In contrast, the other trainer was friendly and chatty with all of us.  This trainer took the time to give me some tips.  The horses this trainer’s students rode accepted the bit and carried it without being backed off of it.  The trainer hollered about seat and leg cues, not snatch and jerk like the other one.  None of these horses looked like broken-backed overfaced Western Pleasure horses.  Spins weren’t as fancy, and there were schooling moments, but overall the rest of the ride was much more correct.  Those horses also didn’t get their legs worn out in the warmup arena.  The trainer had a number of horses in the string coming back from layoffs (mostly due to injuries or broodmare time).  The trainer and students didn’t push the horses past the limits of what the horses could do in their current condition.  The trainer’s philosophy is one close to mine–this trainer repeatedly said “if a horse can do reining, they can do anything else” and talked about the value of cross-disciplinary training.

Which leads into a corollary thought.  One buzz that went around the holding pen during the beginning of Western Pleasure was a half-heard, quiet comment from one big exhibitor to another that these judges meant to enforce the rules on head position.  I didn’t hear all of it because I went off to show in Equitation, but the general buzz from what I heard was quiet approval.  I know I didn’t see much of the excessive broken-backed peanut roller movement.  In fact, a couple of the consistently higher scoring Pleasure horses were ranch types, moving out on light contact with light collection, nose slightly ahead of the vertical, head and neck either level or slightly above.  They also demonstrated the consistency and smoothness I associate with a good Pleasure horse.
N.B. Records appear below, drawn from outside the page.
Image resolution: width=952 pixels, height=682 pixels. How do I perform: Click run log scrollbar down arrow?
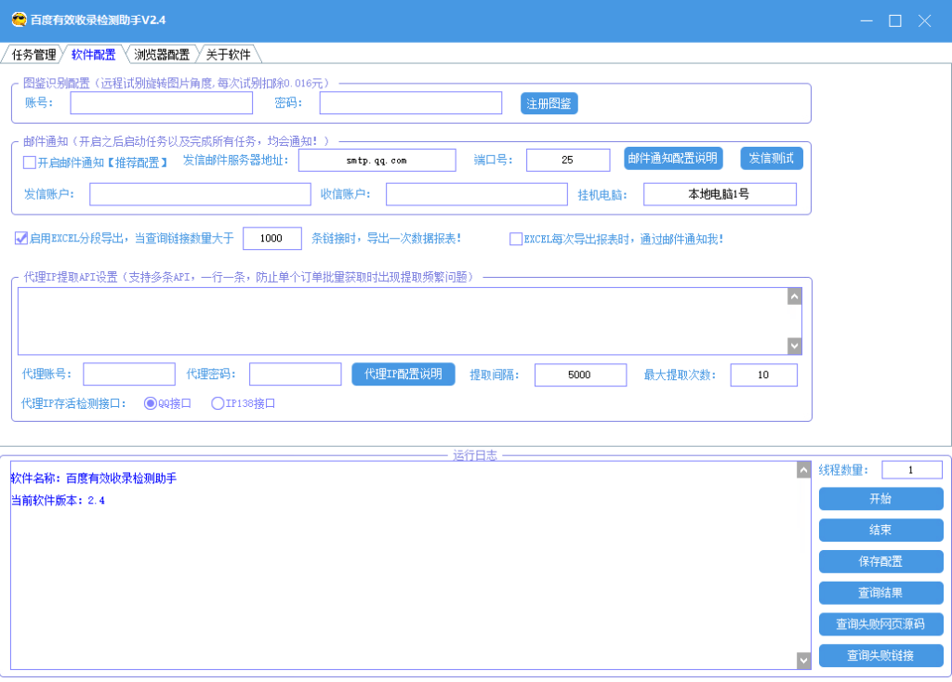(803, 660)
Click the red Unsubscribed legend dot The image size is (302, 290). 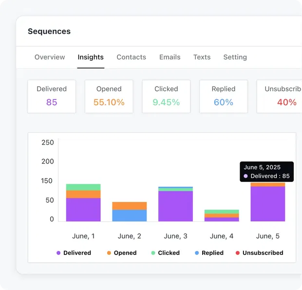coord(238,253)
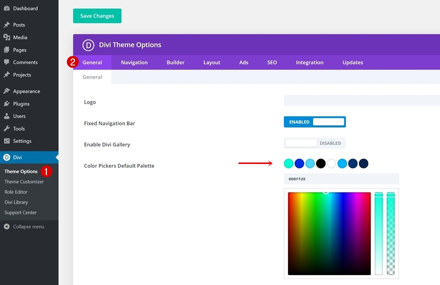This screenshot has height=285, width=440.
Task: Collapse the admin sidebar menu
Action: point(24,227)
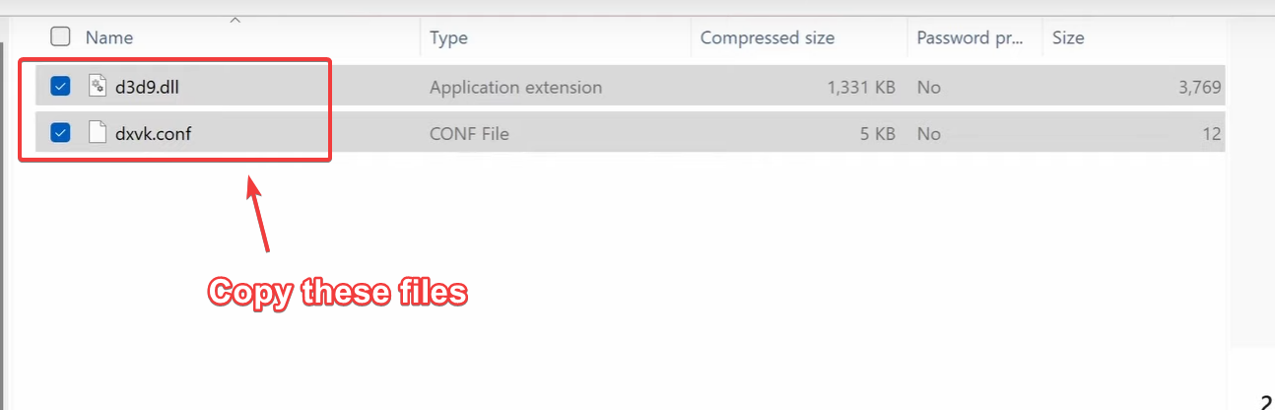Sort files by Type column header
The image size is (1275, 410).
click(x=448, y=38)
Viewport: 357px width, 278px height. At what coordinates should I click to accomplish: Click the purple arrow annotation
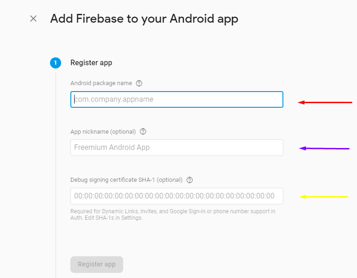pyautogui.click(x=324, y=148)

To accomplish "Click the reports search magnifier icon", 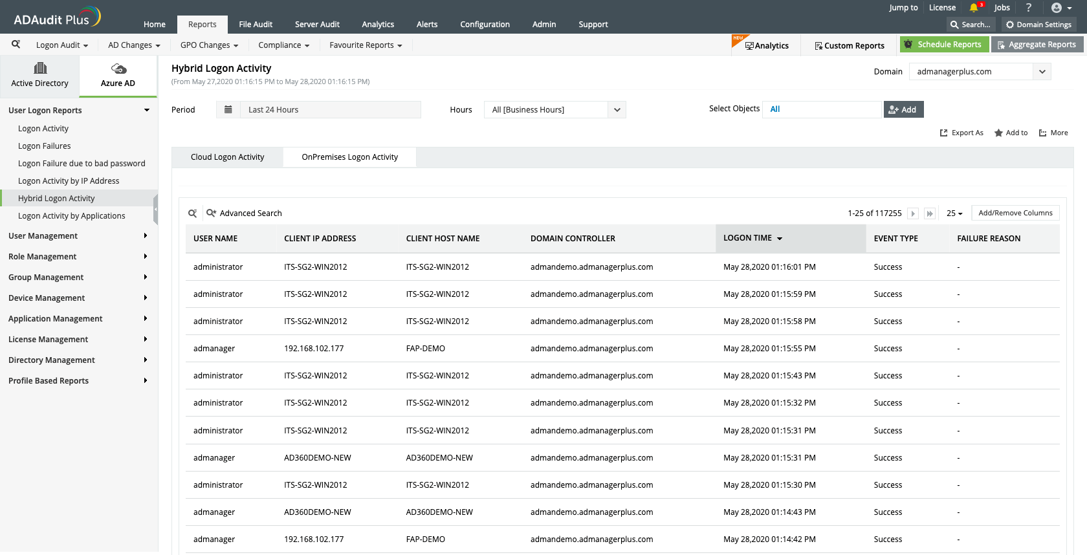I will click(x=16, y=45).
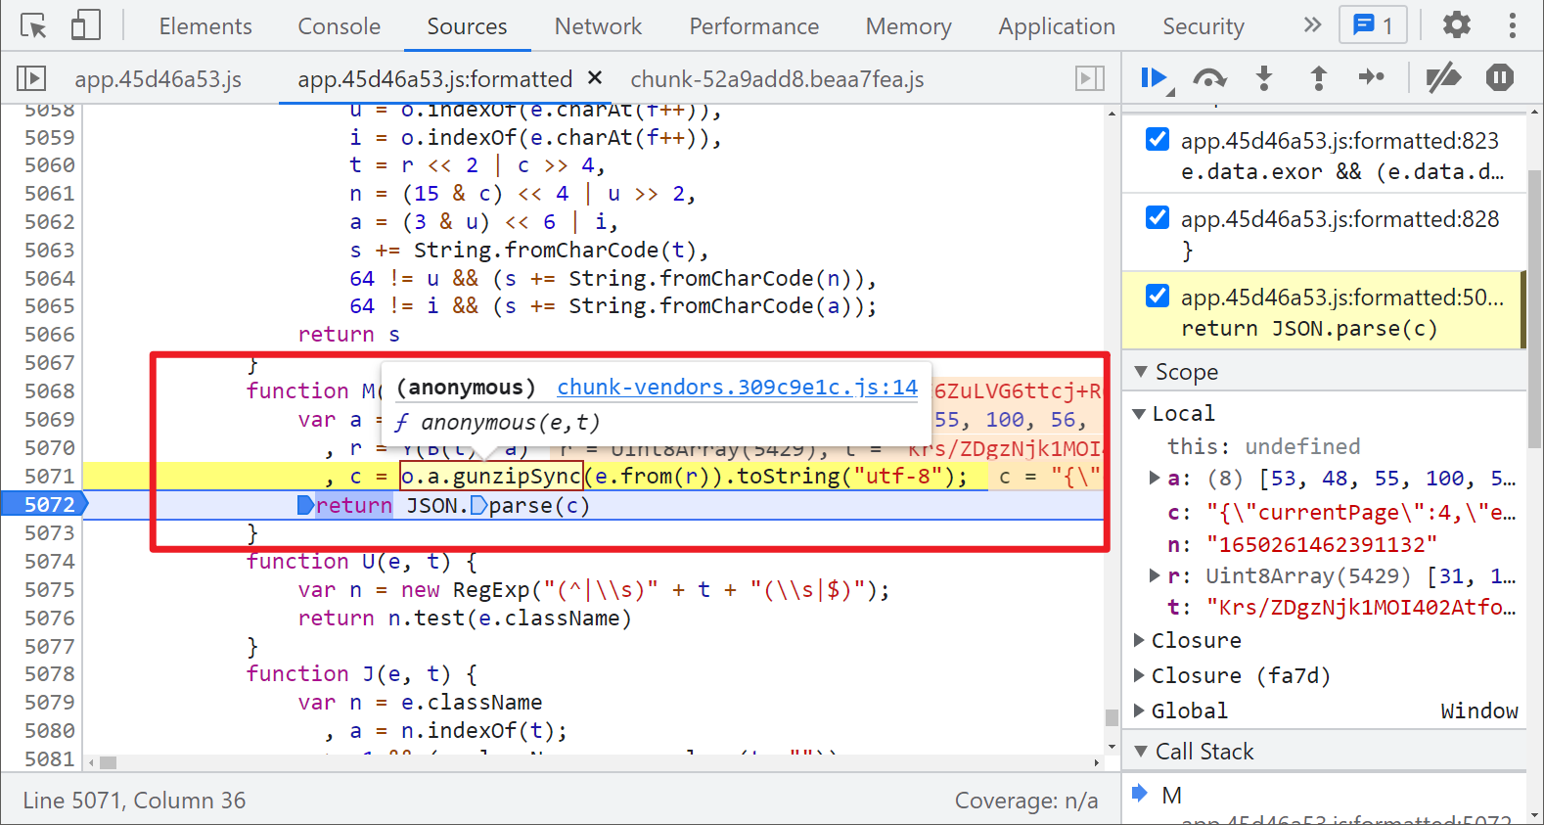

That said, for me, a Pleasure class is a means to an end–practice in moving consistently and smoothly at all three gaits, in the show ring.  I can get that to a certain degree at our home arena.  Getting it in the show ring is still a different story.  Mocha is not bred to be a Pleasure horse, but she can certainly move respectably enough to place in a well-judged class.  At least in walk/jog.  Once it becomes walk/jog/lope it’s clear she’s a reiner.

Nonetheless, I figure it’s worthwhile to school for the consistency of Pleasure gaits because that turns around and helps me with the consistency and control I need to have with Mocha at speed in a reining run.  G told me today that she looked and moved like a reiner should, especially in her large fast circles.  It was clear we were fast but also under control.  I don’t think the two months we spent schooling large/fast and small/slow transitions necessarily built that speed control.  I do think the long periods we’ve spent schooling the maintenance of smooth and consistent pace at all three gaits created it.

Let’s just say that maybe I’m seeing that some of my theories about schooling seem to be coming together.  I prefer a horse to accept bit contact rather than be backed off like the horses of the first trainer.  In that respect, I’ll enter a Pleasure class with no real expectation of placing simply to practice consistent pace in a show ring setting.  But then again, for me, Pleasure’s a seasoning and schooling class, and a stepping stone to more challenging work for horse and rider.  That’s what I always thought it should be, rather than an end in itself.

But that’s a minority point of view.

Anyway, this is getting disjointed and rambling.  But I wanted to get these thoughts down before they skittered away.  Just a few thoughts from the horsey side of my brain.